Question

Devin has a collection of 40 model vehicles which consists of 25 different cars and 15 different trucks. He selects 8 to display on the shelf in his room. How many different ways can he select 3 cars and 5 trucks?

Answer 1

The number of ways to select 3 cars and 5 trucks is 69,06,900.

Explanation:

In mathematics, the procedure to select k items from n distinct items, without replacement, is known as combinations.

The formula to compute the combinations of k items from n is given by the formula:

`{n\choose k}=(n!)/(k!(n-k)!)`

It is provided that:

Number of different cars, n (C) = 25.

Number of different trucks, n (T) = 15.

Devin selects 8 vehicles to display on the shelf in his room.

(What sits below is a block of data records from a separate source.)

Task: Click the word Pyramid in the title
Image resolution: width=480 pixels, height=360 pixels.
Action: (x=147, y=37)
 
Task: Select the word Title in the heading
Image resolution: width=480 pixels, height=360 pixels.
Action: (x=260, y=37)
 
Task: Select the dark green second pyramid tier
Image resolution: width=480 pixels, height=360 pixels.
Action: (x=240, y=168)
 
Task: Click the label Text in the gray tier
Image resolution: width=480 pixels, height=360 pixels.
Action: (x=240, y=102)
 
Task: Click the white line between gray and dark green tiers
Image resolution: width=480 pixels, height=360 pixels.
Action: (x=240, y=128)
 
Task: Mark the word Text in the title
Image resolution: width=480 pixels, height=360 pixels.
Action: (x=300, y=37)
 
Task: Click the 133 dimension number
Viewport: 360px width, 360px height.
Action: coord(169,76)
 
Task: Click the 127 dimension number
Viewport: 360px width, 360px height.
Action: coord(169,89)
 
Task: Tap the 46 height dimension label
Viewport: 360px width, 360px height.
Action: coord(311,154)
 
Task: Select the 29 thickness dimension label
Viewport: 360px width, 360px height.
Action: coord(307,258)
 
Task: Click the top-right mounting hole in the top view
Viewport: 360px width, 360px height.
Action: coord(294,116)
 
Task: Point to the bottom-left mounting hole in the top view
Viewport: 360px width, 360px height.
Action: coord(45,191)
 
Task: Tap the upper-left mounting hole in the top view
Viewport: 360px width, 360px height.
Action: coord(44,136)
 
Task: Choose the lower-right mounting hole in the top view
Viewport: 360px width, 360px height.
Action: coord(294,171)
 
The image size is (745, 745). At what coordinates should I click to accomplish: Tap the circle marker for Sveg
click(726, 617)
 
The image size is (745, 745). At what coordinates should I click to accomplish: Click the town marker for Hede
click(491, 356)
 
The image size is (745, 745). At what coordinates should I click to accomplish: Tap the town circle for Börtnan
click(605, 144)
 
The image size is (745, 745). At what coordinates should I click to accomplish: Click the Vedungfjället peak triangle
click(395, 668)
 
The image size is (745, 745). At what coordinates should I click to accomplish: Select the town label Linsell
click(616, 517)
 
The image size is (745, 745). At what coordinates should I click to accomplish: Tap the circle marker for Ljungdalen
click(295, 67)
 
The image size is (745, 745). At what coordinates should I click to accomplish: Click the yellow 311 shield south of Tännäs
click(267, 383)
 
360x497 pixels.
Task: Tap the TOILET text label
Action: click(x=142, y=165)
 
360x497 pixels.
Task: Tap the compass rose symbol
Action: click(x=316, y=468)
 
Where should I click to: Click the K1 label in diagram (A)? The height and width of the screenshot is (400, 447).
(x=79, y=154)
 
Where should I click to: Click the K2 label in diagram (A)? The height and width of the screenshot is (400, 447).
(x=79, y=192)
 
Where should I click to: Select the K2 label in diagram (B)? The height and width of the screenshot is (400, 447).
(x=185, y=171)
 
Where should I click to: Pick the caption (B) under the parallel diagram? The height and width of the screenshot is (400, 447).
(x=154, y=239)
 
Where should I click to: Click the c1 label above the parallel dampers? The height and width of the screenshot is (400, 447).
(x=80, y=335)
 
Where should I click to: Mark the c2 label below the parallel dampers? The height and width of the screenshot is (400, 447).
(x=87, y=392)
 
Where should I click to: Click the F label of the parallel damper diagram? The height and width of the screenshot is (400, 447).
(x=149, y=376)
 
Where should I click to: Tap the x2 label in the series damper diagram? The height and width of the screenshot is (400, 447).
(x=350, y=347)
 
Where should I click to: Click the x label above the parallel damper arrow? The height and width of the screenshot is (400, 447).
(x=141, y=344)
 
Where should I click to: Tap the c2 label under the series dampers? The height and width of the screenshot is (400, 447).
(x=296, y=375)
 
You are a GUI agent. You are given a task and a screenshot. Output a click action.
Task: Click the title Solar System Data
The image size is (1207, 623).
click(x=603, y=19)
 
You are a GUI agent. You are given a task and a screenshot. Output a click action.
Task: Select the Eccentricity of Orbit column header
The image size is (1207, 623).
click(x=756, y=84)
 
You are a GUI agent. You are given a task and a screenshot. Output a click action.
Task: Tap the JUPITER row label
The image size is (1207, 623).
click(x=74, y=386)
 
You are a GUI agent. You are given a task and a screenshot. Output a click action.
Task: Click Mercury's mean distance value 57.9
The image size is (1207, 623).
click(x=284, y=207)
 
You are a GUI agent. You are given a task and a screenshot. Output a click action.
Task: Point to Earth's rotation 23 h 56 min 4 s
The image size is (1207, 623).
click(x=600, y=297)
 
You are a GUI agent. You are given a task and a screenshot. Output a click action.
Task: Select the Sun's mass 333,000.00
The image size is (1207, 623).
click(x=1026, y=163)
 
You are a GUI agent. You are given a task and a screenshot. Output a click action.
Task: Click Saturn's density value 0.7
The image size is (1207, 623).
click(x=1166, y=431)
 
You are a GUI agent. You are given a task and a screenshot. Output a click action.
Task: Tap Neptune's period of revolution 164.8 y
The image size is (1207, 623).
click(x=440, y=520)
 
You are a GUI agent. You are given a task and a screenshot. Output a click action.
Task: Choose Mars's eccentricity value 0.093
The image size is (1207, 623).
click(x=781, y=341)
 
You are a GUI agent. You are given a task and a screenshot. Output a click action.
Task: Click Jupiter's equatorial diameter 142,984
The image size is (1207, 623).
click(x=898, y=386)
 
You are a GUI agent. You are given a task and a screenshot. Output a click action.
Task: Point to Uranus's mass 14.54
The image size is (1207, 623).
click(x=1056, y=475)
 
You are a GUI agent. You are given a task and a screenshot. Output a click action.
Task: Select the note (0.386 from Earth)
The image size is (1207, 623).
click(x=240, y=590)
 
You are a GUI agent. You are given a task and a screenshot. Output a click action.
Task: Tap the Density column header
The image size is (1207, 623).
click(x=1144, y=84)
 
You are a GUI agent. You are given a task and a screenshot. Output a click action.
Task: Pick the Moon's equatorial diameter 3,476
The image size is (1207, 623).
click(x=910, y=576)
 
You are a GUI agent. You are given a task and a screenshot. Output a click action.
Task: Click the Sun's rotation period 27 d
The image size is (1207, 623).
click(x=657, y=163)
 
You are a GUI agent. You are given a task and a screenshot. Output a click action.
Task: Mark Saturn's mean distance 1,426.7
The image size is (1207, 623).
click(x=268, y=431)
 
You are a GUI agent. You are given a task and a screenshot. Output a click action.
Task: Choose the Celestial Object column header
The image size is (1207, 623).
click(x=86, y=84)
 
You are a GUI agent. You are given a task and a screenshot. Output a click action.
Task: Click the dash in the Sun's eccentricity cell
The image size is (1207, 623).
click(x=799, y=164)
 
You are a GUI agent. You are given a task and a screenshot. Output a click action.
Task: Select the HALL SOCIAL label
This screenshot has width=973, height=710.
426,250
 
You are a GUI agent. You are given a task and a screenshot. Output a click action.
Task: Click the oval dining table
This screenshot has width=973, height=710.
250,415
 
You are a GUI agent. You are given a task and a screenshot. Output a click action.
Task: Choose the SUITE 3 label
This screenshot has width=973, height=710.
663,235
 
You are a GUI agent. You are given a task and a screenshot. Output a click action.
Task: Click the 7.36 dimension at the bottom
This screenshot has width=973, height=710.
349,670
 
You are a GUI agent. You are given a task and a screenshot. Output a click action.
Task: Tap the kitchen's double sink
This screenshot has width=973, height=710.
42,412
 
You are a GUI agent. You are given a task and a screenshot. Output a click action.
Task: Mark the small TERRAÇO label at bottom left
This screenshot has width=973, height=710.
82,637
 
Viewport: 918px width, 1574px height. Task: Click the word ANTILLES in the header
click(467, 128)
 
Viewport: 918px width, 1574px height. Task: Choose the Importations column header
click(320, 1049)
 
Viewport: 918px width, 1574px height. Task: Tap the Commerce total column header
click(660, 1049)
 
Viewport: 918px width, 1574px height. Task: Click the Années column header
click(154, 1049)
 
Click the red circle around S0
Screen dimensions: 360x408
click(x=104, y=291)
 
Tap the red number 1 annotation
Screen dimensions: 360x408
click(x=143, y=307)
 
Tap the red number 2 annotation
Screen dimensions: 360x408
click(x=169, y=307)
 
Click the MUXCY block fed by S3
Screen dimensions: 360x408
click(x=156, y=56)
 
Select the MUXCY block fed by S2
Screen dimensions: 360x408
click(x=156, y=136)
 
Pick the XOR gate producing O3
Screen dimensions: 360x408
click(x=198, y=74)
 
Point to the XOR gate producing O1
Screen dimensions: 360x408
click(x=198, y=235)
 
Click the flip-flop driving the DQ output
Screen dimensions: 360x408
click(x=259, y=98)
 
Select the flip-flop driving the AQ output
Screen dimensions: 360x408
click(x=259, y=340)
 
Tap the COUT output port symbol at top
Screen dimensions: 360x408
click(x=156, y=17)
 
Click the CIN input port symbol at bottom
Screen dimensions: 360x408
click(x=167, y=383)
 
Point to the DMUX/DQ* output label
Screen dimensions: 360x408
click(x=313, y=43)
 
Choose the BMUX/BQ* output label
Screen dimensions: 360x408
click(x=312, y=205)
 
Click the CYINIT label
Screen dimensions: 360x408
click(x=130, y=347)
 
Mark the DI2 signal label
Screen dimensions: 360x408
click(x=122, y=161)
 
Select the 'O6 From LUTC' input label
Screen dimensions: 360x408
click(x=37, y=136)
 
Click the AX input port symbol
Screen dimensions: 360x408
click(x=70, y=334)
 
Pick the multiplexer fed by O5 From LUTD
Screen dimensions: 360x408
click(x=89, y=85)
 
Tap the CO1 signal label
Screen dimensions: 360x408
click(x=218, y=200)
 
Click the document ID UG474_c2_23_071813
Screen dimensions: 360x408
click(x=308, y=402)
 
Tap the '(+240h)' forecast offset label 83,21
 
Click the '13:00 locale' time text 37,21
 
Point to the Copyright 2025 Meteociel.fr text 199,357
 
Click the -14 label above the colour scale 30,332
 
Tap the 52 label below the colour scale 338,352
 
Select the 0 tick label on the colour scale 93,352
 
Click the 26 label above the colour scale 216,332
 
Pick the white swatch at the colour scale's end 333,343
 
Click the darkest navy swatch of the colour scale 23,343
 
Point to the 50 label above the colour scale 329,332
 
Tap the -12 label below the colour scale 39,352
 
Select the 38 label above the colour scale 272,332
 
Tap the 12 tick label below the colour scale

Compute the number of ways in which he can select 3 cars from 25 different cars as follows:

`{25\choose 3}=(25!)/(3!(25-3)!)=(25*24*23*22!)/(3!*22!)=2300`

There are 2300 ways to select 3 cars.

Compute the number of ways in which he can select 5 trucks from 25 different trucks as follows:

`{15\choose 5}=(15!)/(5!(15-5)!)=(15*14*13*12* 11*10!)/(5!*10!)=3003`

There are 3003 ways to select 5 trucks.

Compute the total number of ways to select 3 cars and 5 trucks as follows:

n (3 cars and 5 trucks) = n (3 cars) × n (5 trucks)

`={25\choose 3}* {15\choose 5}\\=2300* 3003\\=6906900`

Thus, the total number of ways to select 3 cars and 5 trucks is 69,06,900.